Through the Portal, and What Michael Joyce Found There

Beyond computers, what holds "electronic literature" together? To borrow a phrase from a mythical quilt, is it more than merely a "hopscotch through historical moments" (Jackson 1995)? Has the field been faithful to its literary lineage since its inception? Or is fidelity the wrong frame entirely amid the play of "promiscuous linkage" (Moulthrop 1991)? How much of electronic literature is actually "electronic literature" by its own definition (Hayles 2007) – or any of its subsequently organic "born-digital" definitions for that matter? (Compare, for instance, Cayley’s "literal art" of "networked and programmable media" [2012] or Bell et al.’s media-specific framing of "verbal, discursive, and conceptual complexity" [2010].) Finally, how might a return to 21st century literary texts in print help us answer these questions?

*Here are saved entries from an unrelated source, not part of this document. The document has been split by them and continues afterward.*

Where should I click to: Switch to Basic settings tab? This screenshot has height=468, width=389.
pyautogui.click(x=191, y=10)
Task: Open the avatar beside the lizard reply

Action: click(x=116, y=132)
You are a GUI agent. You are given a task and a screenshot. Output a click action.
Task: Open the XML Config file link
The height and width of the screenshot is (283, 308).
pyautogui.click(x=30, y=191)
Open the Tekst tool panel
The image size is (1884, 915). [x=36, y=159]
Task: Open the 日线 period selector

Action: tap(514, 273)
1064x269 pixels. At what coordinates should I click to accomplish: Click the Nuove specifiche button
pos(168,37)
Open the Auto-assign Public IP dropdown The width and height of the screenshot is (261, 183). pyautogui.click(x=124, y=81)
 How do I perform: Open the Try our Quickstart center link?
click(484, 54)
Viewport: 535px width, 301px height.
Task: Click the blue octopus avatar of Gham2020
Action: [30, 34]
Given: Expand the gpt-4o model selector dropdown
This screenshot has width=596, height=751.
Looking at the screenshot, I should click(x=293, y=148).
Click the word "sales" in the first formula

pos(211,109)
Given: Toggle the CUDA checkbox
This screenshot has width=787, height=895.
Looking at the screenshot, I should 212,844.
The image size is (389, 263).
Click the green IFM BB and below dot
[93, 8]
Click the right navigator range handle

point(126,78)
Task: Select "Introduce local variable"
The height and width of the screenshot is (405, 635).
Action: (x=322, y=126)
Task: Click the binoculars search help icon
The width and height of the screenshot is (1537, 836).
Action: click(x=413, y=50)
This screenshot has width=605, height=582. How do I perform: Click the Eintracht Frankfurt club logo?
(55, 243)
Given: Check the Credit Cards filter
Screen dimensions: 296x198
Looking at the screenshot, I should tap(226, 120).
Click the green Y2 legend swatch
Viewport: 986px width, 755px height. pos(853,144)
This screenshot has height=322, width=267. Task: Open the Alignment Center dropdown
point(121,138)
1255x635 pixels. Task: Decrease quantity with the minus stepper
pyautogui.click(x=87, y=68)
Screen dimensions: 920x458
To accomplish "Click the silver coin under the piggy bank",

After all, some print works are not only at home – formally and ideologically – amid the (un)continuity of electronic literature, they also tell us more about the identity of the field itself. In this paper, David Ciccoricco reads out from the figure of the portal, which features prominently in Joyce’s later print novels and collaborations, and suggests – against more common reception narratives – that "hypertextuality" is incidental rather than integral to the author’s poetics, serving as just another way of seeing, and of movement, in pursuit of "literal art" (Cayley 2004) across media.

Bio

David Ciccoricco, Associate Professor, English and Linguistics, University of Otago

David Ciccoricco’s research is focused on literary and narrative theory with an emphasis on emergent forms of digital literature, as well as digital culture and posthumanism more generally. He is the author of Reading Network Fiction (2007), a book on pre-Web and Web-based digital fiction, and Refiguring Minds in Narrative Media (2015), which is focused on cognitive approaches to narrative and literary theory in print novels, digital narratives, and story-driven videogames.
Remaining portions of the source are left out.